Chattanooga, Blue Light still haven’t met to discuss security plan

Staff Photo by Robin Rudd / Station Street, with the Blue Light night club in the background, is seen on June 20.
Staff Photo by Robin Rudd / Station Street, with the Blue Light night club in the background, is seen on June 20.

A Chattanooga Beer Board officer told board members Thursday that he has not met with Blue Light owners to work out a security plan as part of an agreement to keep the nightclub in compliance with Beer Board rules.

Officer Jason Wood said that co-owner Brian Joyce has not been responsive. The meeting and plan, he said, are required as part of a settlement between the city and Blue Light to address violations dating to late 2021 shortly after the Station Street club opened.

"I've reached out via emails and text and said, 'Hey, I'm available anytime,'" Wood said.

He said after the meeting that he got a text from Joyce saying a document was on the way, but that one never came.

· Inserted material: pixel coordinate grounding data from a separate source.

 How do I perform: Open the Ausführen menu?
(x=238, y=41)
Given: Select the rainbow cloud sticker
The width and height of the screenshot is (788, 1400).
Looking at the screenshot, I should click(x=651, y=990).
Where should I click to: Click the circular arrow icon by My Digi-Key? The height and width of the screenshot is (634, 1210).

As part of the agreement, which was signed on Oct. 28 by Chancery Court Judge Jeffrey Atherton, the club was required to pay $1,000 -- which Wood said it did -- and to meet with him to come up with a security plan by Nov. 30. That date has come and gone.

City staff attorney Kathryn McDonald, who represents the Beer Board, said the next step is for her to try to work with Joyce and his attorney, Scott Maucere, to compel them to meet. If that doesn't produce a meeting, she said she will explore other options, which could include sending the case back to court.

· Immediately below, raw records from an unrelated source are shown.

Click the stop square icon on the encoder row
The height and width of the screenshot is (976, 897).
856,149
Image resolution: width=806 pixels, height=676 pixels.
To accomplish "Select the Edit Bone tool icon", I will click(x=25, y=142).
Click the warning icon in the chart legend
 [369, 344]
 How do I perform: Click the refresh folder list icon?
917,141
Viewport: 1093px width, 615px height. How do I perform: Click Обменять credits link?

Board member Cynthia Coleman recommended sending Joyce a certified letter that included a reminder of the missed deadline and a hard deadline to meet and come up with the security plan.

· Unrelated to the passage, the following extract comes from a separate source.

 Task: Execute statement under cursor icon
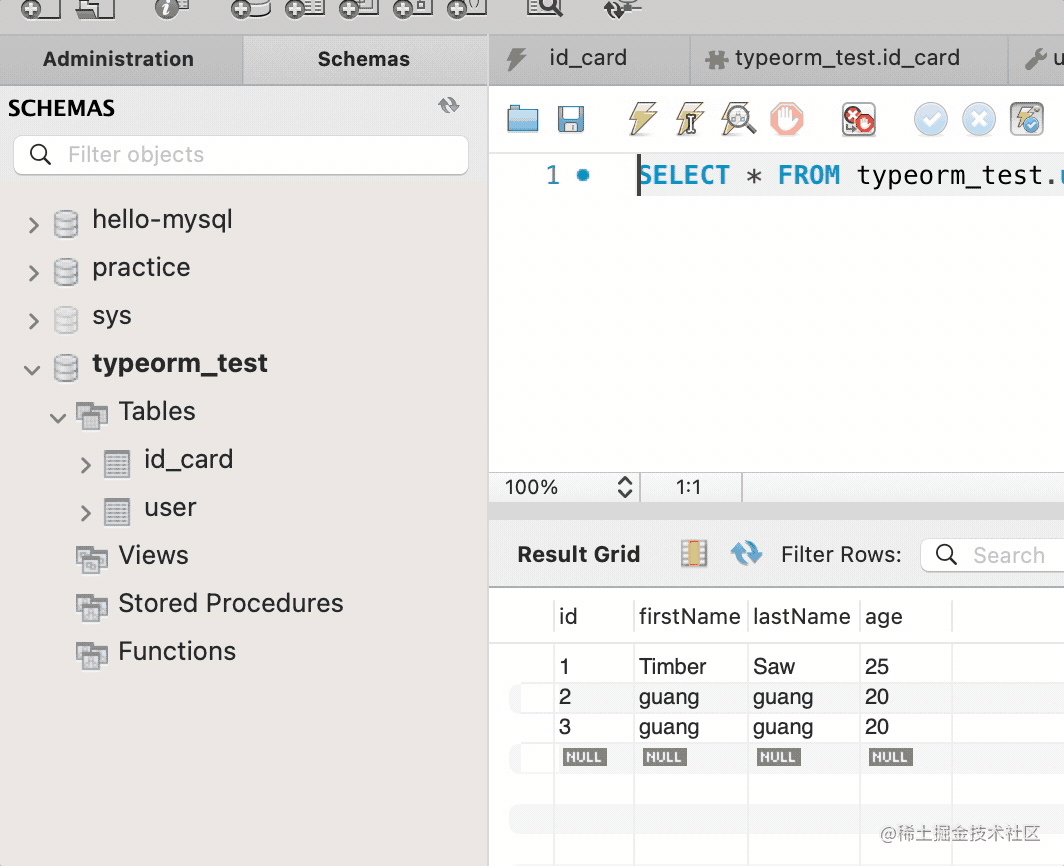point(690,120)
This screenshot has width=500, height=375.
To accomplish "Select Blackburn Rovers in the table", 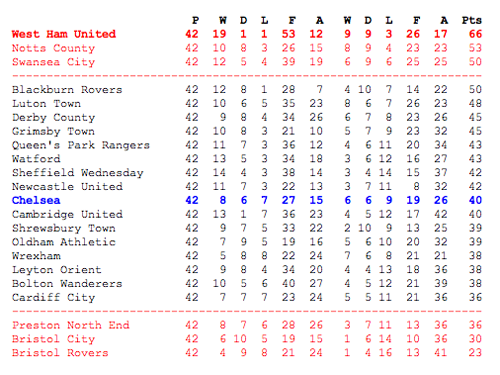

"That is a high-crime area," she said. "It's a time bomb down there."

Both Joyce and Maucere told the Times Free Press in texts following the Dec. 1 Beer Board meeting when it was first noted that the deadline had been missed that it was the city that was causing the delay in setting the meeting.

"Blue Light has done its part reaching out to create a plan," Maucere wrote two weeks ago. "I know for a fact the city has been moving as slow as molasses. They're the ones taking so long."

The Blue Light opened in August 2021 inside the Chattanooga Choo Choo complex in a space once occupied by the live music venue Songbirds South and is now below the Songbirds Foundation space. It is across the street from clubs Westbound and Regan's Place and the recently opened Boneyard Bar.

In November 2021, the Chattanooga Beer and Wrecker Board found the Blue Light in violation of six separate code violations that reportedly took place between September and Oct. 31 of the same year. At the time, the board voted to repeal the bar's beer license, which the Blue Light appealed, sending the case to Chancery Court where it was heard by Atherton in June.

The violations include a staff member being intoxicated while on duty, selling alcohol off premises, operating a disorderly place and failing to report a disorder to police.